• **Description of the task**: For the entries below, the expected answer is the line with "Viewport: 757px width, 518px height.", the line with "Given: Click the Settings gear icon", and every line between them, exactly as written, and nothing more.

——

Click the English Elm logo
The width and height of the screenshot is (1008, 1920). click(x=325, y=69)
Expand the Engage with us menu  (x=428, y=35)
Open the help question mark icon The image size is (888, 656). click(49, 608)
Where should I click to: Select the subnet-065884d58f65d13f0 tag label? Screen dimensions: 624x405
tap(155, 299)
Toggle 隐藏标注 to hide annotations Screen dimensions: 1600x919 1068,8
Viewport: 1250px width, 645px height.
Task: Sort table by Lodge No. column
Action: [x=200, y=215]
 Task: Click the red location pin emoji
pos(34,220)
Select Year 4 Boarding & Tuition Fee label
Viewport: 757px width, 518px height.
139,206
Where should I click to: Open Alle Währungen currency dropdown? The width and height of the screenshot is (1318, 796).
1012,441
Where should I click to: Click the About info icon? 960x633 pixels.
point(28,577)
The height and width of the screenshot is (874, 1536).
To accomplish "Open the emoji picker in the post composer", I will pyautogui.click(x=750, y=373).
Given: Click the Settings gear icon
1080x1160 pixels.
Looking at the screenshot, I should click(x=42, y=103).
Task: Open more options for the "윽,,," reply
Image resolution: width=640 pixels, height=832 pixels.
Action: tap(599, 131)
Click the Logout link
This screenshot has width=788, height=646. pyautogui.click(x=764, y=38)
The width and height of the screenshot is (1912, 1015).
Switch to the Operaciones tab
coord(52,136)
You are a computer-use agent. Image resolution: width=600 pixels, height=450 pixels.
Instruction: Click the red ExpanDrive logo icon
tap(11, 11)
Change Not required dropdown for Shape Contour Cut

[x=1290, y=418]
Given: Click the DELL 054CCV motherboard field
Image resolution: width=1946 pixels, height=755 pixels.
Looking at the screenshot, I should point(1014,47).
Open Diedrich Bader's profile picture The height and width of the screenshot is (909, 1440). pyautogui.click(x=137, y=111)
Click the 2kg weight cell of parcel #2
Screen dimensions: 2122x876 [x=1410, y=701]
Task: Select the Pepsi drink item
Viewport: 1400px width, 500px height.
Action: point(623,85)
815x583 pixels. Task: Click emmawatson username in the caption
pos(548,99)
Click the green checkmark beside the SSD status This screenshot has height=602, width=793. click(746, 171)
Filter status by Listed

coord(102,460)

——

• **Solution for this problem**:
Viewport: 757px width, 518px height.
139,206
Where should I click to: Open Alle Währungen currency dropdown? The width and height of the screenshot is (1318, 796).
1012,441
Where should I click to: Click the About info icon? 960x633 pixels.
point(28,577)
The height and width of the screenshot is (874, 1536).
To accomplish "Open the emoji picker in the post composer", I will pyautogui.click(x=750, y=373).
Given: Click the Settings gear icon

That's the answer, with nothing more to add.